Quick answer: Austrian food is the Habsburg empire on a plate: wiener schnitzel done properly, coffee-house culture UNESCO-listed for good reason, sausage stands at midnight and pastries (sachertorte, apfelstrudel, kaiserschmarrn) that justify the trip alone.
Schnitzel, the real one
Veal, pounded thin, fried to a golden wave and served with potato salad and lingonberries: the Viennese original. The famous houses are reliable, but neighbourhood gasthauses often beat them: look for handwritten menus.
Coffee-house culture
A Viennese kaffeehaus is a living room with newspapers and marble tables: order a melange, claim a corner and stay two hours: it is encouraged. The cake counter (sachertorte vs. the underrated esterhazy) is the second act.
Wurstelstand wisdom
Vienna’s sausage stands are democratic institutions: kasekrainer (cheese-filled, gloriously wrong) with sweet mustard and a crust of bread at 1am is a rite of passage. Eitrige is the local slang: order it and earn a grin.
Kaiserschmarrn & the sweet canon
Shredded caramelised pancake with plum compote: alpine hut food elevated to dessert royalty. Apfelstrudel with vanilla sauce and Salzburger nockerl (a souffle the size of weather) complete the pilgrimage.
Heuriger evenings
Vienna grows serious wine inside the city limits: heurigen (wine taverns) in Grinzing and Nussdorf pour young gruner veltliner with buffet spreads of spreads, schinken and cheese under chestnut trees. The most Viennese evening available.
Beyond Vienna
Salzburg’s bosna (spiced bratwurst) and monastery breweries, Tyrolean grostl (skillet hash) after ski days, and Styria’s pumpkin-seed oil drizzled on everything: each province keeps its own delicious accent.
Eating Austria well
Mittagsmenu lunches halve the bill, coffee houses charge for the chair as much as the cup (worth it), and reservations matter for Sunday lunch: Austrians take it seriously, and so should you.
The best food in Austria: what to eat
Austrian food is hearty, comforting and famous for its pastries.

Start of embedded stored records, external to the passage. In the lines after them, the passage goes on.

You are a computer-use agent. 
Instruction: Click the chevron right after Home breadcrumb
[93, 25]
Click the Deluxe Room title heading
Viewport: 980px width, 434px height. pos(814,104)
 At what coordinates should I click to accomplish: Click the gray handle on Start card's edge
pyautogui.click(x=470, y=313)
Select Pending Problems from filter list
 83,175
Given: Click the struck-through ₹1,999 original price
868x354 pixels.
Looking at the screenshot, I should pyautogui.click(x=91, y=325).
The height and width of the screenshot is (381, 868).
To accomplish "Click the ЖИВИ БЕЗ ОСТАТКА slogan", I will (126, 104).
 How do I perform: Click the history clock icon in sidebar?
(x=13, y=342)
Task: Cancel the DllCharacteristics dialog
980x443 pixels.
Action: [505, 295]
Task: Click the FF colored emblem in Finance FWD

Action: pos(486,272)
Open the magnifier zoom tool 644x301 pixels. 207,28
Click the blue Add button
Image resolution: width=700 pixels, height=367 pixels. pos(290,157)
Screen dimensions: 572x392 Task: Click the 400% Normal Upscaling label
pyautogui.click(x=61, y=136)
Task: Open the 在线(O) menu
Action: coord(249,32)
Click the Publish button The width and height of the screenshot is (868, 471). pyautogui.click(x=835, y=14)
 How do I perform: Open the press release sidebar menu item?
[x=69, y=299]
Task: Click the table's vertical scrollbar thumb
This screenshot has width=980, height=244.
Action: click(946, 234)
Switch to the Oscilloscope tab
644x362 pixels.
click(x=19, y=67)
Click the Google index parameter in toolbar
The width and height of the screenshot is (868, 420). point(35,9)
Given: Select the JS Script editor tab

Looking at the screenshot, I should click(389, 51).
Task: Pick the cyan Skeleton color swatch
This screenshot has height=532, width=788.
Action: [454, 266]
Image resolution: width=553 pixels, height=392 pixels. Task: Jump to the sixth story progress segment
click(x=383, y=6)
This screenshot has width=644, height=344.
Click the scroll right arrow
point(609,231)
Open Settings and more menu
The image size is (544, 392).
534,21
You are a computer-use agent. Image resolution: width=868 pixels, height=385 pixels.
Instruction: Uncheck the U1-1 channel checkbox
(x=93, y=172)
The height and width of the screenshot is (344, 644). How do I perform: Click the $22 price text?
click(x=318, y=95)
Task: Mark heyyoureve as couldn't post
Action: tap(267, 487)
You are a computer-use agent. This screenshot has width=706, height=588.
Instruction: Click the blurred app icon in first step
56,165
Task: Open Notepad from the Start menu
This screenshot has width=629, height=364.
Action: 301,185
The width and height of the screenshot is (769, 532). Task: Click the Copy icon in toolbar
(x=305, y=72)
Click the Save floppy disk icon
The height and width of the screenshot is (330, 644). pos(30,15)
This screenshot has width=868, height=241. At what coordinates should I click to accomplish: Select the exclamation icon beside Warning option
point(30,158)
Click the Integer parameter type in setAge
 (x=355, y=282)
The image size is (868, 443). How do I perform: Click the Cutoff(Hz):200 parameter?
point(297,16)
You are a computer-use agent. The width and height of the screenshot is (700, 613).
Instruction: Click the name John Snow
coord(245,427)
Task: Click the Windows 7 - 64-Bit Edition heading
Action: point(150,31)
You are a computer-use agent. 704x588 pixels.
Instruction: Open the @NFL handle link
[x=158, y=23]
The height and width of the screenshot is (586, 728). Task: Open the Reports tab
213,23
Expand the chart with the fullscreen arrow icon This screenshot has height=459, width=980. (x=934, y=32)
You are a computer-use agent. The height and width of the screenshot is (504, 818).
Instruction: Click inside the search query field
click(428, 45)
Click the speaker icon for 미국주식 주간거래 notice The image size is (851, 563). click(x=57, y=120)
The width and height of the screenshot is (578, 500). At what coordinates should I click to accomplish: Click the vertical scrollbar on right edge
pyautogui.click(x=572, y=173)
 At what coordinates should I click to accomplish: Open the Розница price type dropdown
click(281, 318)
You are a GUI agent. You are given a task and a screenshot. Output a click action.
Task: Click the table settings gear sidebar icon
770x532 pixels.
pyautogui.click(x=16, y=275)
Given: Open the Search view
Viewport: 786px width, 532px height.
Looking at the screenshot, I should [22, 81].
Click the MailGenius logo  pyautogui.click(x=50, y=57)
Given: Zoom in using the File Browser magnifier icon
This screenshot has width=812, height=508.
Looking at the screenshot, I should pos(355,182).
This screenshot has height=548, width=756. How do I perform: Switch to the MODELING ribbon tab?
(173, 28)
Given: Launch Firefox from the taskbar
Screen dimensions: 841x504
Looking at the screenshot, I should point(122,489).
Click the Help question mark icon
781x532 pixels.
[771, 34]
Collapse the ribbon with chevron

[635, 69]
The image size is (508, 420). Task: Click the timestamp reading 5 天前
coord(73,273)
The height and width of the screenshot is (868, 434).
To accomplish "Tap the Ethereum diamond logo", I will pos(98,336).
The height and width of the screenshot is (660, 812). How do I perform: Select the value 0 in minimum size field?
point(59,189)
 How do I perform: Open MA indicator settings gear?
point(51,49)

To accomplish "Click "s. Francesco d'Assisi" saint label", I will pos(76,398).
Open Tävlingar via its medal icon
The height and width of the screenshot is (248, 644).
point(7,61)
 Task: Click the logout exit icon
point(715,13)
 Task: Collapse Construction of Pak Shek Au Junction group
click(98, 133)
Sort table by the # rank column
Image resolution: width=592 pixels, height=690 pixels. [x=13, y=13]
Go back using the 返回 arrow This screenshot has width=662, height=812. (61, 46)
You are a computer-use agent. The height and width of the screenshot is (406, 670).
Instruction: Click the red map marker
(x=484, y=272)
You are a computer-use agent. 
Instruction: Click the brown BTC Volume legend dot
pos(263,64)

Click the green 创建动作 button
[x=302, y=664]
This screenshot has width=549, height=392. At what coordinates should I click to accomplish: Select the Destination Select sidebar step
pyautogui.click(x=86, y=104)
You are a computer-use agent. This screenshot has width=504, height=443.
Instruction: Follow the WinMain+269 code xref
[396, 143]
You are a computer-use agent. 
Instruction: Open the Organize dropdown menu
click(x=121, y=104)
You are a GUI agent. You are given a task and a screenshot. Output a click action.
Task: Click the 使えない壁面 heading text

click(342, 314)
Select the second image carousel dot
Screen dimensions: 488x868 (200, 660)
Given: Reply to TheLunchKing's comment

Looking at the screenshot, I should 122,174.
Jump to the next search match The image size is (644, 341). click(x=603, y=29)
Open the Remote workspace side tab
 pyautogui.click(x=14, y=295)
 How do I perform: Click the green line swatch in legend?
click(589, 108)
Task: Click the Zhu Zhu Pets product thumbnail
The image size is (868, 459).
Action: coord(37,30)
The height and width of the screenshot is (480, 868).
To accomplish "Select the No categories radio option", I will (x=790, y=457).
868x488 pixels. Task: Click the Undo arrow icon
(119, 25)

The classics:
- Wiener schnitzel — the iconic crisp veal cutlet.
- Tafelspitz — boiled beef, said to be Emperor Franz Joseph’s favourite.
- Käsespätzle — Austria’s cheesy egg-noodle answer to mac and cheese.
- Sachertorte — the legendary chocolate cake, best at its Vienna home.
- Apfelstrudel & Kaiserschmarrn — apple strudel and fluffy shredded pancake.
Linger in a grand Viennese coffee house over a melange and a slice of cake — the café culture is UNESCO-listed and an experience in itself.
What to skip, and where the same dish costs half
The honest verdict on eating in Vienna is that location dictates both price and quality more than the menu does. A proper Wiener Schnitzel made with veal sits around 15 to 20 EUR at a solid neighbourhood spot. On the pedestrian streets ringing the cathedral, Karntner Strasse, Graben, and Kohlmarkt, the same plate is often 28 to 35 EUR and quietly made with pork rather than veal. Restaurants clustered near Schonbrunn Palace follow the same pattern, charging well above local rates for ordinary cooking. The rule is simple: the closer to Stephansdom, the worse the price-to-quality ratio.
Walk a few blocks out and the math flips. Figlmuller on Backerstrasse is famous for its plate-sized schnitzel, and Plachutta Wollzeile is the benchmark for Tafelspitz, the boiled beef classic. For a Sachertorte, the original at Cafe Sacher with a Melange runs around 16 to 20 EUR total and is more about the room than a transcendent slice; Cafe Central and Demel are equally satisfying. For a cheap, genuinely good lunch, a Wurstelstand sausage stand or a local sandwich shop delivers a full meal for under 10 EUR.
- Avoid schnitzel on Karntner Strasse, Graben, and around Schonbrunn
- Confirm Kalb (veal) on the menu if that is what you want to pay for
- Treat the famous Sachertorte as a nice ritual, not a must
Best Food In Austria FAQ
What is Austria’s most famous dish?
Wiener schnitzel — the crisp breaded veal cutlet — and Sachertorte for dessert.
What is a Viennese coffee house?
A historic café tradition (UNESCO-listed) for lingering over coffee and cake.